Mike Fisher, the state’s health care advocate, said changes to Medicaid will be equally sweeping when they take effect next year. Work requirements will be introduced for some, and the “renewal” process — by which states confirm recipients still qualify for coverage — will occur every six months rather than annually for many adults in the program.
That renewal process is already a problem for Vermonters, Fisher noted. When people have been required to fill out paperwork in the past to re-enroll in Medicaid, he said, a “significant” fraction of them simply drop off the program after failing to complete the necessary steps. And as such requirements become more frequent, he worries that effect may worsen.
‘Be ready for virtually anything’
In a difficult budget year, $5 million is a big outlay for Vermont — and the One Big Beautiful Bill Act has already increased the state’s baseline cost for running benefit programs.
Changes to 3SquaresVT will saddle the Vermont Department for Children and Families with more than $5 million in extra administrative costs this year, department leadership estimated in a January budget report.
“The full impact of H.R. 1 (the federal budget bill) cannot be fully known at this time,” noted the report.
The Department of Vermont Health Access also told lawmakers this session that federal changes to Medicaid would increase their administrative workload significantly, requiring 12 new positions and roughly $1 million in total spending.

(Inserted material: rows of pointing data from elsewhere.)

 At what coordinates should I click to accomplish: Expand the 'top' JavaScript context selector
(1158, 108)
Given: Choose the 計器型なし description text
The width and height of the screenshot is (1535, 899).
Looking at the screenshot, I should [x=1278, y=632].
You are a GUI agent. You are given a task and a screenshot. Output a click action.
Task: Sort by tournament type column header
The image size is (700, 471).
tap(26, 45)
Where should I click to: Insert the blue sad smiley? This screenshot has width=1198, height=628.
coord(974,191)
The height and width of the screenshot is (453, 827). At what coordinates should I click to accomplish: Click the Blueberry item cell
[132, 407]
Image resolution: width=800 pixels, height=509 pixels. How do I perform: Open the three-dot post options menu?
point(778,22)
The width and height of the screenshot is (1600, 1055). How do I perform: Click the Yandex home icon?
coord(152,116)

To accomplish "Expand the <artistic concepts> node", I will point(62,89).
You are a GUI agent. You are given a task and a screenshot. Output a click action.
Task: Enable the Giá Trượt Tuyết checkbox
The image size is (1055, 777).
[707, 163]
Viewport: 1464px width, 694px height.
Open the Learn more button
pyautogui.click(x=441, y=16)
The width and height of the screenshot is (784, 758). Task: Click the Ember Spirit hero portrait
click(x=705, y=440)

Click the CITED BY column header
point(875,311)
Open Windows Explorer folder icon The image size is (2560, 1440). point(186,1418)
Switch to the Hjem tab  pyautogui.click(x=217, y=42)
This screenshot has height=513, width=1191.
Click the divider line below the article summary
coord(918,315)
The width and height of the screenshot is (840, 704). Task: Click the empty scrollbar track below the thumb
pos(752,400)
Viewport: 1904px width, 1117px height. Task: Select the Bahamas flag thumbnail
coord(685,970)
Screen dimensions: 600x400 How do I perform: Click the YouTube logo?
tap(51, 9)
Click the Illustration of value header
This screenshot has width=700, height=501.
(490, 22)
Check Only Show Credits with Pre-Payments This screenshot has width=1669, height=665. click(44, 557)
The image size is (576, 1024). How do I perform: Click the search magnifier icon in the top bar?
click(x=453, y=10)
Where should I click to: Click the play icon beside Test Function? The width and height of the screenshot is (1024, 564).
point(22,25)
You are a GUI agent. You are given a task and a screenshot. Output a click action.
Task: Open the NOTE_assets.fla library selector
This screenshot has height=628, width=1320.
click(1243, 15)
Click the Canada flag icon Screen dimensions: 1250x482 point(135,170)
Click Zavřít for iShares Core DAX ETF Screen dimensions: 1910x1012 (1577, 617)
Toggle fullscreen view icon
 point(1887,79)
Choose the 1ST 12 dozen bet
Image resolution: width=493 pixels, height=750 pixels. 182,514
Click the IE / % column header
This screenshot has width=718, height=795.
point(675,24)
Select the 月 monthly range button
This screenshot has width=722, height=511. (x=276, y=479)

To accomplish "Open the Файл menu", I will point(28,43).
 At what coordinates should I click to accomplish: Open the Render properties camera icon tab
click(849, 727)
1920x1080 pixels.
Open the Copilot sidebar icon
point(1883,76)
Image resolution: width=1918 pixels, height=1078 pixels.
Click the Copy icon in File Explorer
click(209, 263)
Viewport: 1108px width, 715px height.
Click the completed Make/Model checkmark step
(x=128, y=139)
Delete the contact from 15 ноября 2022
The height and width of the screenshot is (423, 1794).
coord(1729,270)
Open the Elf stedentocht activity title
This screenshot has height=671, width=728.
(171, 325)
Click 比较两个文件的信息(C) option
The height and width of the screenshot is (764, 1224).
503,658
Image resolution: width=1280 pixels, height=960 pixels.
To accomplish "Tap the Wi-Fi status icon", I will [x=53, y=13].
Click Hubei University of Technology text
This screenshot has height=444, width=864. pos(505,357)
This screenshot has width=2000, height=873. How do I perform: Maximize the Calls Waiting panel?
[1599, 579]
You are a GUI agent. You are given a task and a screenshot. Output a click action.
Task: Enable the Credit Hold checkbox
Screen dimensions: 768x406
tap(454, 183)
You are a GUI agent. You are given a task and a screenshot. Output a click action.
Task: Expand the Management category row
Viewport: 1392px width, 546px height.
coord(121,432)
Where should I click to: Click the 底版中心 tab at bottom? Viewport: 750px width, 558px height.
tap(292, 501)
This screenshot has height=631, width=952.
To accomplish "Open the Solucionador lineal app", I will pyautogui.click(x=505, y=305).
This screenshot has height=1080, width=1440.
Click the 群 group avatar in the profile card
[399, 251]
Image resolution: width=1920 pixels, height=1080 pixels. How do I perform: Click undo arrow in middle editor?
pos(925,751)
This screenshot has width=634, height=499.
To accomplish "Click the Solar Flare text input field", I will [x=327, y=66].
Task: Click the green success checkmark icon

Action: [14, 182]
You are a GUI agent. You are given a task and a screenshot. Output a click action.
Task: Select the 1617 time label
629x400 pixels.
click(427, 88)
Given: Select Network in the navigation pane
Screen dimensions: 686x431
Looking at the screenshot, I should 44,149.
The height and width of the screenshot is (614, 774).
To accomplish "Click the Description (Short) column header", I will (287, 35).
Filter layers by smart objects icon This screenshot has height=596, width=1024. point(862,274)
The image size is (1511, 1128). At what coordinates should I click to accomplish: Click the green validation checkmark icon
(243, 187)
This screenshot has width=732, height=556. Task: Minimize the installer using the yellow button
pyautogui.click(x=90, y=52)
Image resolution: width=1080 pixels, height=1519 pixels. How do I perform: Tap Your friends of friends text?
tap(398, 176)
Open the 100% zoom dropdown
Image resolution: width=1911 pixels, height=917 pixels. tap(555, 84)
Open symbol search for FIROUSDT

Almost $300,000 will separately be needed just to print the extra letters necessary to inform Medicaid recipients of potential changes to their coverage.
Nonetheless, Fisher thinks the push to invest in the expertise of local benefit assisters makes “a lot of sense.”
“People turn to their community supports to get help,” he said. “The right way to reach them is through the natural connections they have in the community.”
Ellen Amstutz, who leads the Vermont Parent Child Center Network, which would be among the largest recipients under the provider coalition’s current proposal, said this proposed reinforcement of her colleagues’ work is a logical step. The state’s 15 parent child centers already help clients through such paperwork in their broad role as providers of child care, parent education and other support services.
Recently, Amstutz said, centers have found their resources increasingly stretched, in part due to widening gaps in social service programs.
“This would be an ideal way for us to really build the capacity and be ready for virtually anything that comes our way,” Amstutz said of the training proposal.
House Human Services Committee chair Rep. Theresa Wood, D-Waterbury, agreed. In a memo to House colleagues at work on next year’s budget, her committee recommended full funding for the plan in the strongest possible terms.
“It’s compelling,” she said in an interview of the coalition’s plan, given the “extraordinary” administrative burdens newly imposed on Vermonters under federal law. Due to time constraints, she added, most of the proposal “didn’t get the attention that it deserved” before the House’s version of the budget passed last month.
Wood recommended that her colleagues draw from a pot of money set aside last year to make up for cuts to federal grants. So far, the fund has been relatively untouched except for the state’s move to cover SNAP benefits for Vermonters during last fall’s federal shutdown.
Recent conversations with colleagues in both the House and Senate appropriations committees have left Wood optimistic that a somewhat slimmed-down version of the proposal will appear in the final version of the budget.
“If our partners at the federal level are not going to be partners in looking out for low-income individuals and people with disabilities,” Wood said, “then we’re going to do our best to do that here.”